Deep Learning Explainability with Local Interpretable Model-Agnostic Explanations for Monkeypox Prediction
Abstract
The accurate categorization of medical images is critical in facilitating clinical treatment and care. In recent studies, deep learning (DL) models have demonstrated tremendous possibility in image-based diagnosis, specifically in the areas of pneumonia detection, tumor cell identification, and COVID-19 diagnosis. It is challenging to identify Mpox (formerly known as monkeypox) on human skin due to the unavailability of a publicly available dataset of Mpox. In order to address this issue, authors have collected a dataset called “Monkeypox2022” and is made accessible to the public.
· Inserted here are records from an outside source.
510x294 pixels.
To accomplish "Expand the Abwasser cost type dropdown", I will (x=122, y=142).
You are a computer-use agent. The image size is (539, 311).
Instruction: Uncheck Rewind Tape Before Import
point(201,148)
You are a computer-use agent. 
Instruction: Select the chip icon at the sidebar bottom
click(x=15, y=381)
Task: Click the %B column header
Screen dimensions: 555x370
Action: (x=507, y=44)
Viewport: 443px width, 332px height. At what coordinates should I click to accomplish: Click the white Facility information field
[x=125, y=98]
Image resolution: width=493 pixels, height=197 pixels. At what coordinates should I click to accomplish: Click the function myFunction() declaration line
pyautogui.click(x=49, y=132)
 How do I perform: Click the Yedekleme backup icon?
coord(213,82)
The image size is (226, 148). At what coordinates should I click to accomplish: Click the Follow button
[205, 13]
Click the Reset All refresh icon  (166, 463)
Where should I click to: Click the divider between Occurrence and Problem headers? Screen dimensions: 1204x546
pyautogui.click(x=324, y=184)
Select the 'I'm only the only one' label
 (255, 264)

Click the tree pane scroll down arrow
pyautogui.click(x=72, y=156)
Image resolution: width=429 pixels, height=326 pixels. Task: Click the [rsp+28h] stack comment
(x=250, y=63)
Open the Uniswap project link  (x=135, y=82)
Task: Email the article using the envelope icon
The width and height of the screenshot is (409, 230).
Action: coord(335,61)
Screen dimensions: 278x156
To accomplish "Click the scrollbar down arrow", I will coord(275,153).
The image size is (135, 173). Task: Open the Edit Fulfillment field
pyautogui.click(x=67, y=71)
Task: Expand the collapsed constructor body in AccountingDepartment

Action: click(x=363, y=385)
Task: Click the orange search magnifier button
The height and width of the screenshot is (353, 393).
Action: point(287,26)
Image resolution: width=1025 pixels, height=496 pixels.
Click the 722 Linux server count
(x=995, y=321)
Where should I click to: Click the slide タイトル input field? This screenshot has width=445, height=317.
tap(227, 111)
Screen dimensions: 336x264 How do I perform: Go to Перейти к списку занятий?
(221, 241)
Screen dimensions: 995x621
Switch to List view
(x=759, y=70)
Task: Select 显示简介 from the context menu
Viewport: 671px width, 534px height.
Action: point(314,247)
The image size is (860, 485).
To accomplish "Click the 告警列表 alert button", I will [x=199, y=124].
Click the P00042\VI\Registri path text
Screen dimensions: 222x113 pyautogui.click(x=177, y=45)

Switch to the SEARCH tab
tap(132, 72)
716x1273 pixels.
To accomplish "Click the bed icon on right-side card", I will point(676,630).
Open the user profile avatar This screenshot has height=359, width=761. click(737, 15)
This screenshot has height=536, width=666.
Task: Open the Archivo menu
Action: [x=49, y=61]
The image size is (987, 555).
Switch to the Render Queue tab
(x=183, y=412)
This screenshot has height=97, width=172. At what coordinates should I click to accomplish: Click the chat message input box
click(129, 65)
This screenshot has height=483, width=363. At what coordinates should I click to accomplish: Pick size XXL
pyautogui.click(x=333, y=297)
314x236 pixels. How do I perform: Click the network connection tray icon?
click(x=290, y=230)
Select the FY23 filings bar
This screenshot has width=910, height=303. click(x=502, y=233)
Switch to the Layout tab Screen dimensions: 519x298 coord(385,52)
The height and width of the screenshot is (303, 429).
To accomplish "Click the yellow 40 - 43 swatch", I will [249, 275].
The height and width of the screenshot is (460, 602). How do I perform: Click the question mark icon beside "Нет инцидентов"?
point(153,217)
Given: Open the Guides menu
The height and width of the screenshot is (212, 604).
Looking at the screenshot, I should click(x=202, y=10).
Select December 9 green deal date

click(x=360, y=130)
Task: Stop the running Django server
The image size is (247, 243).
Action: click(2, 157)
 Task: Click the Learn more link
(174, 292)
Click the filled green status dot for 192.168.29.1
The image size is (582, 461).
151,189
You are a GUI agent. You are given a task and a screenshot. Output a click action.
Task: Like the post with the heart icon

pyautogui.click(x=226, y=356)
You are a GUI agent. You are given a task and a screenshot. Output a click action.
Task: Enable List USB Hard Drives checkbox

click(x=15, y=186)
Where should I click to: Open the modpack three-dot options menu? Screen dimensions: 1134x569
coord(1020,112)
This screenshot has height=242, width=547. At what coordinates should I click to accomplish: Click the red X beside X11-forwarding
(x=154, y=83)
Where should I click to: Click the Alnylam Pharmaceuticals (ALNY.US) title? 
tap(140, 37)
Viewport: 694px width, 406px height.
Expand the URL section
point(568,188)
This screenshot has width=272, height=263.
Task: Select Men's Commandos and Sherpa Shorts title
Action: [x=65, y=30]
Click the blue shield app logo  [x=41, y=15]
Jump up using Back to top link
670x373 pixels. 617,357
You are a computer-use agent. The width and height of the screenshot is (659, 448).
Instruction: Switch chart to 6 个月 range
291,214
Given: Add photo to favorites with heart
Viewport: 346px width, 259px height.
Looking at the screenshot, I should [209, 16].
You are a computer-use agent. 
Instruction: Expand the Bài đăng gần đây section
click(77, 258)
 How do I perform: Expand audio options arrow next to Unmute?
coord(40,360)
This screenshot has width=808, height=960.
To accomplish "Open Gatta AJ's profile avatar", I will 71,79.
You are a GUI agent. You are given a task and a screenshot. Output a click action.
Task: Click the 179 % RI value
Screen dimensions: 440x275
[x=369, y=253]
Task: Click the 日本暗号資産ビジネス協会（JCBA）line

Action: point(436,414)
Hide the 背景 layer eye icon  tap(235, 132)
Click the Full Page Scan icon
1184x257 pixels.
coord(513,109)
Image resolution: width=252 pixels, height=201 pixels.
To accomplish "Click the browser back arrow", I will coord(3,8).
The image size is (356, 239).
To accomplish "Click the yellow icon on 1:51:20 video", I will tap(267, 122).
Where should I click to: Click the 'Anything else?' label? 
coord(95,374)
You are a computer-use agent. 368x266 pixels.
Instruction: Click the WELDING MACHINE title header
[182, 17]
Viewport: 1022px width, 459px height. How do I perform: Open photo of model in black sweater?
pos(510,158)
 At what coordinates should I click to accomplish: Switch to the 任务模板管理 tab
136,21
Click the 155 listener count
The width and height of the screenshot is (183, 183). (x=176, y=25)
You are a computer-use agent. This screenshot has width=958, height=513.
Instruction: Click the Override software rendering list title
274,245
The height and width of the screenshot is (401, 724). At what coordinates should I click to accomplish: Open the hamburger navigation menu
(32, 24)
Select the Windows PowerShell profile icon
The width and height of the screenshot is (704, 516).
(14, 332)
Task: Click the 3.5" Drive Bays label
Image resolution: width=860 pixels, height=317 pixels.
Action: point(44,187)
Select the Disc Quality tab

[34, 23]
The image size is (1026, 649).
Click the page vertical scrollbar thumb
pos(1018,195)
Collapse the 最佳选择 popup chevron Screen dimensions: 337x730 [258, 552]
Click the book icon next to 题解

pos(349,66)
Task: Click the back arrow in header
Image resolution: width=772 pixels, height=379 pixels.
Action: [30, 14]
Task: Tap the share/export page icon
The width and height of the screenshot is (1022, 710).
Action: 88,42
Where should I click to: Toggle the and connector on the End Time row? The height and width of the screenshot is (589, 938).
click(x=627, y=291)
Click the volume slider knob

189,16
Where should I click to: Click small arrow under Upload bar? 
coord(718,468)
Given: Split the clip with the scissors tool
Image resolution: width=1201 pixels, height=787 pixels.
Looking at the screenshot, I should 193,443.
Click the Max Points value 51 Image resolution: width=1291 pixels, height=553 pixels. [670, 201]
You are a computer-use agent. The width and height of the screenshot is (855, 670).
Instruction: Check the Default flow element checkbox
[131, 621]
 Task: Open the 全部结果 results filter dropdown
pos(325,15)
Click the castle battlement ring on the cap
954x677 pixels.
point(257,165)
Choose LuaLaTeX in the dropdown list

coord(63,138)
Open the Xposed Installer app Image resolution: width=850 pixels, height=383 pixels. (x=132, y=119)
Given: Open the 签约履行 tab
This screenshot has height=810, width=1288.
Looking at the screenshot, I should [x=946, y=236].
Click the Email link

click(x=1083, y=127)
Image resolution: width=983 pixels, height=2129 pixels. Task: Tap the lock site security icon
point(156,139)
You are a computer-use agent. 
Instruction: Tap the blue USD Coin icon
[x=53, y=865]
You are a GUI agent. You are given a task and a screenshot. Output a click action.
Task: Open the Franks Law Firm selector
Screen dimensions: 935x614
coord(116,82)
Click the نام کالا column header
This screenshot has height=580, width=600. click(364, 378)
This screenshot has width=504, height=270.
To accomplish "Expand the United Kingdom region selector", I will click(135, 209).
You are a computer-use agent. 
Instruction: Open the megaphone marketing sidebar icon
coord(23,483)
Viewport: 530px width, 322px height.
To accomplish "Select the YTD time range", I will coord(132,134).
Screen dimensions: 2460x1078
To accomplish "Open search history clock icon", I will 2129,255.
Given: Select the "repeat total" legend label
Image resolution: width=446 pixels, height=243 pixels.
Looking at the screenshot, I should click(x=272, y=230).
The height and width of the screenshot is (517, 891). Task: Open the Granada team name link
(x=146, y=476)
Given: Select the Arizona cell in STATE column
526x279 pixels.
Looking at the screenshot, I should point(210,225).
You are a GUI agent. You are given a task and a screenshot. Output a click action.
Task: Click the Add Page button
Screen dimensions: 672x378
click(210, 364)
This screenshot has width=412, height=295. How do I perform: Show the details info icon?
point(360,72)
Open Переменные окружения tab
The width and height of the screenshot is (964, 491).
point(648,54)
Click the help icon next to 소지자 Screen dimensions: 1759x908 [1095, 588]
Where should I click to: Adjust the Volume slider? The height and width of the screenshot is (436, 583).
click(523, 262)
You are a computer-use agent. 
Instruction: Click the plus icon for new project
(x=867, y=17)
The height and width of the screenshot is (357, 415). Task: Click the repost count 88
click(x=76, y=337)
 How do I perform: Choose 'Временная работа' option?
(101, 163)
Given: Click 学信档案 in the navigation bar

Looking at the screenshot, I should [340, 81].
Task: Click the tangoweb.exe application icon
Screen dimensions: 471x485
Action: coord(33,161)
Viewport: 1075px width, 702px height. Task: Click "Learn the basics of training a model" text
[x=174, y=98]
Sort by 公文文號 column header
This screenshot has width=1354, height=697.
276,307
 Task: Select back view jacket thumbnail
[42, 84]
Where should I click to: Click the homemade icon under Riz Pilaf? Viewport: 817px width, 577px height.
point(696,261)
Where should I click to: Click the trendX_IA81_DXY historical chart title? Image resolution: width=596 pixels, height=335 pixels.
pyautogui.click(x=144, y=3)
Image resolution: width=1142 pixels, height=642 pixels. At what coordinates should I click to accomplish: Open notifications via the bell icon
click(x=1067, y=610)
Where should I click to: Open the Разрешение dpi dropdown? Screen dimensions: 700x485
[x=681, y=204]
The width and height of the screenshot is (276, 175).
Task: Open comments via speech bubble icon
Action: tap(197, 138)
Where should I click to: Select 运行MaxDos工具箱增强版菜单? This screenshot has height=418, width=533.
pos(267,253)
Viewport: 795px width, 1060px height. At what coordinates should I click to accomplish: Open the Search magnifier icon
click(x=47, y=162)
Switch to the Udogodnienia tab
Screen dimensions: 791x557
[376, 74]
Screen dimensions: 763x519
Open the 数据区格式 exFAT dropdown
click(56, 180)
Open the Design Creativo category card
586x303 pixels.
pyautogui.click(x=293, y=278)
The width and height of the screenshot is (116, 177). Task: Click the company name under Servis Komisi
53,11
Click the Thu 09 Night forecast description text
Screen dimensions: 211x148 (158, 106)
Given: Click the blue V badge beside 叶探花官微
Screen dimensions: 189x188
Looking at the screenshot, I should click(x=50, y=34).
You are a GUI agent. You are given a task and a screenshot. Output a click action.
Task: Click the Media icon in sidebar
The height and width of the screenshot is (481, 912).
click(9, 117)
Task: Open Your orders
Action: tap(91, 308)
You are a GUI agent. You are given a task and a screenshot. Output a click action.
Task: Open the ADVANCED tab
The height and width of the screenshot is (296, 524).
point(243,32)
The research community can find it on GitHub at this link: https://github.com/Angmo21720/data-set . The dataset was compiled using photographs sourced from various open-source and internet platforms, without any restrictions on their usage, including commercial purposes. In addition, the authors have made enhancements to the VGG16 model and conducted two experiments, Experiment 1 and Experiment 2, to evaluate its performance. Based on our research, it was discovered that the AUC score achieved by the model in Experiments 1 and 2 were 0.972 and 0.748, respectively, in identifying monkeypox patients. Local interpretable model-agnostic explanations (LIMEs) are utilized for analyzing the results of the model employed and uncovering the specific features on which various predictions were made by the model. This allows for a more comprehensive understanding of the factors that contribute to identifying a monkeypox infection.